──────── Input records
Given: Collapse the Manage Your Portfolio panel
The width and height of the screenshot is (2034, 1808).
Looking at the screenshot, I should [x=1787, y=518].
────────────────
──────── Input records
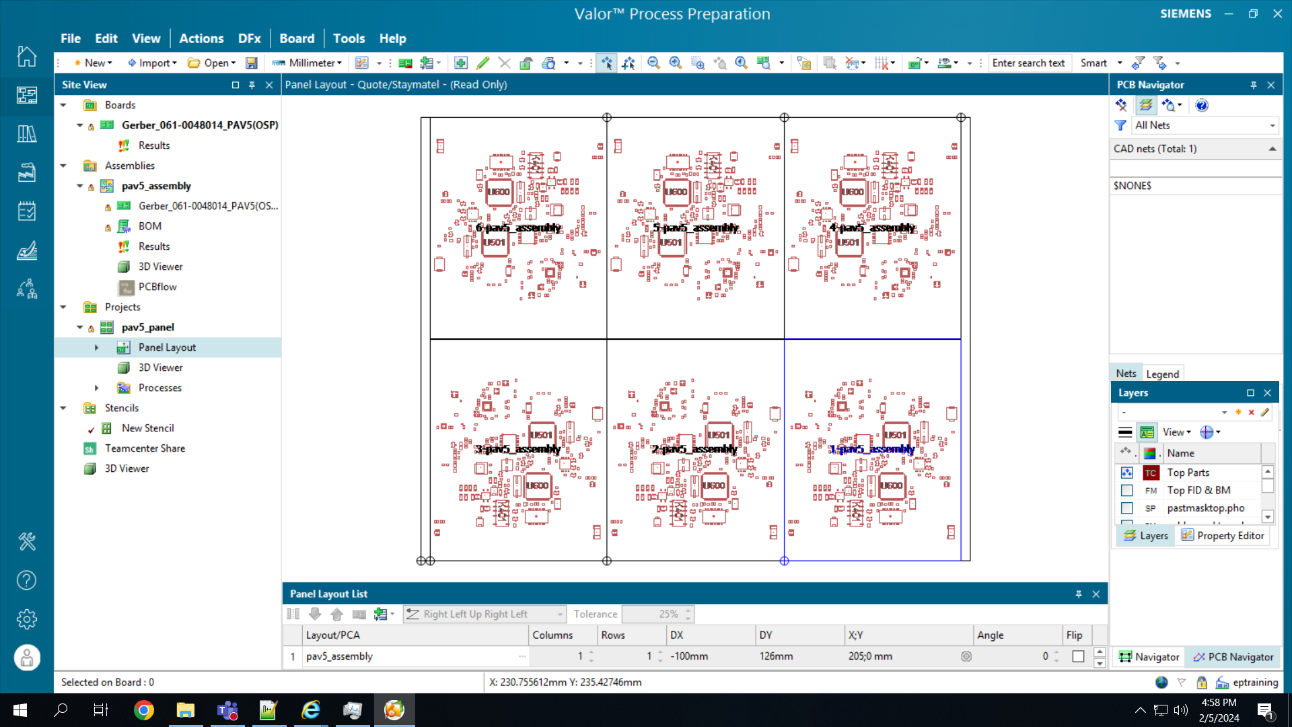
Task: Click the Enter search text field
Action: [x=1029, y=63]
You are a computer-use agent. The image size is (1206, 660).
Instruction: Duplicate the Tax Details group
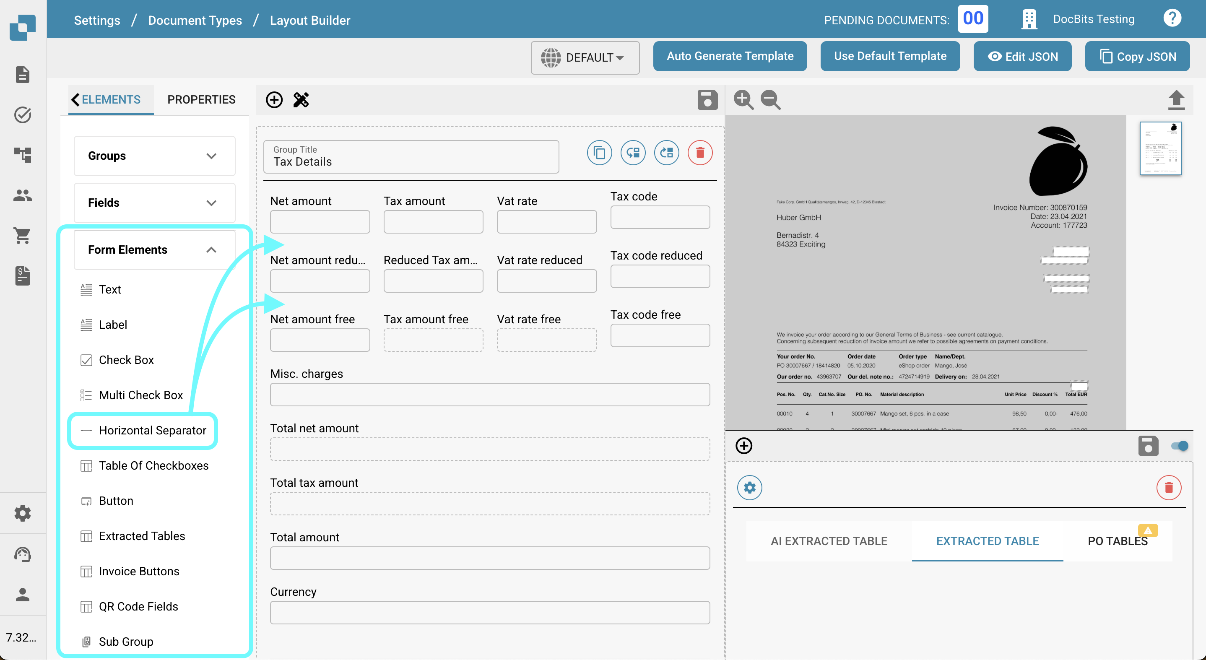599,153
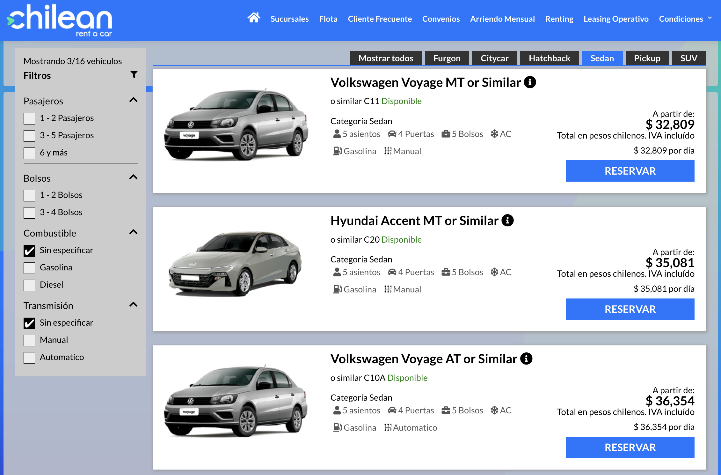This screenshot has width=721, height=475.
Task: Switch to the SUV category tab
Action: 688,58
────────────────
──────── Input records
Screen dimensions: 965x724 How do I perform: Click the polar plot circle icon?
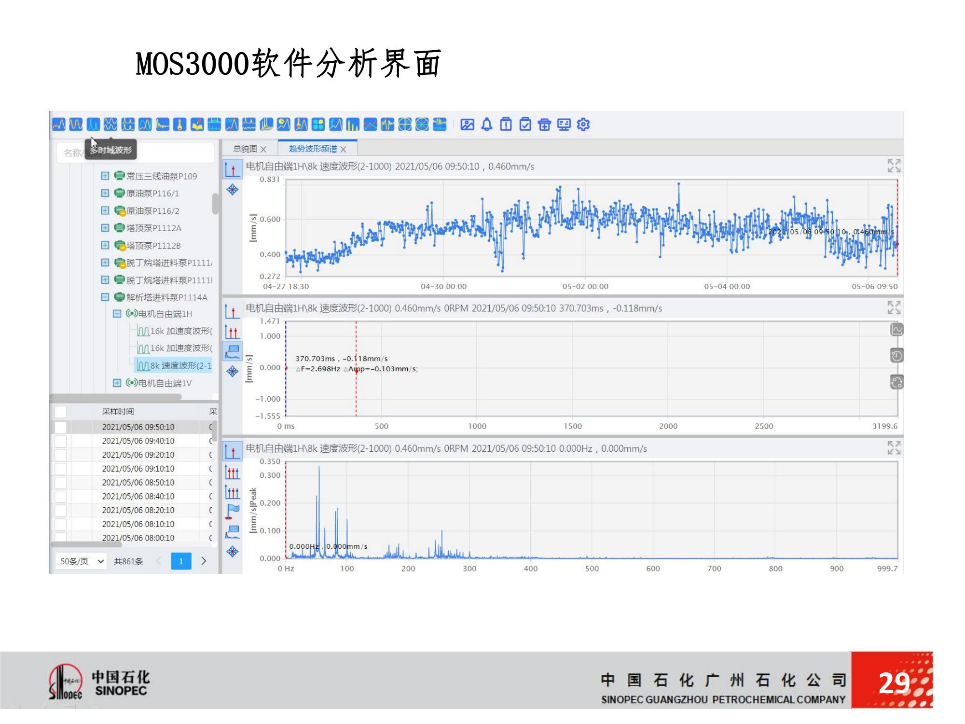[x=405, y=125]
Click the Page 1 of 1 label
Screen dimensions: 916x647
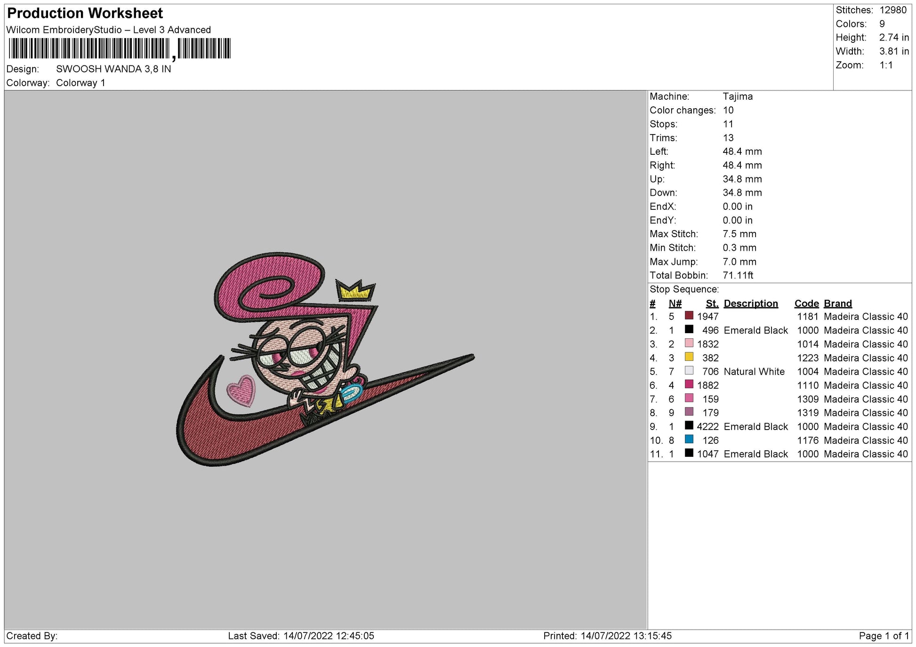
────────────────
Start at the line above containing "Screen dimensions: 965x724" and stop at the line containing "Screen dimensions: 916x647": print those lines and everything between them exactly, but not the pictures.

Screen dimensions: 965x724 How do I perform: Click the polar plot circle icon?
[x=405, y=125]
Click the Page 1 of 1 label
Screen dimensions: 916x647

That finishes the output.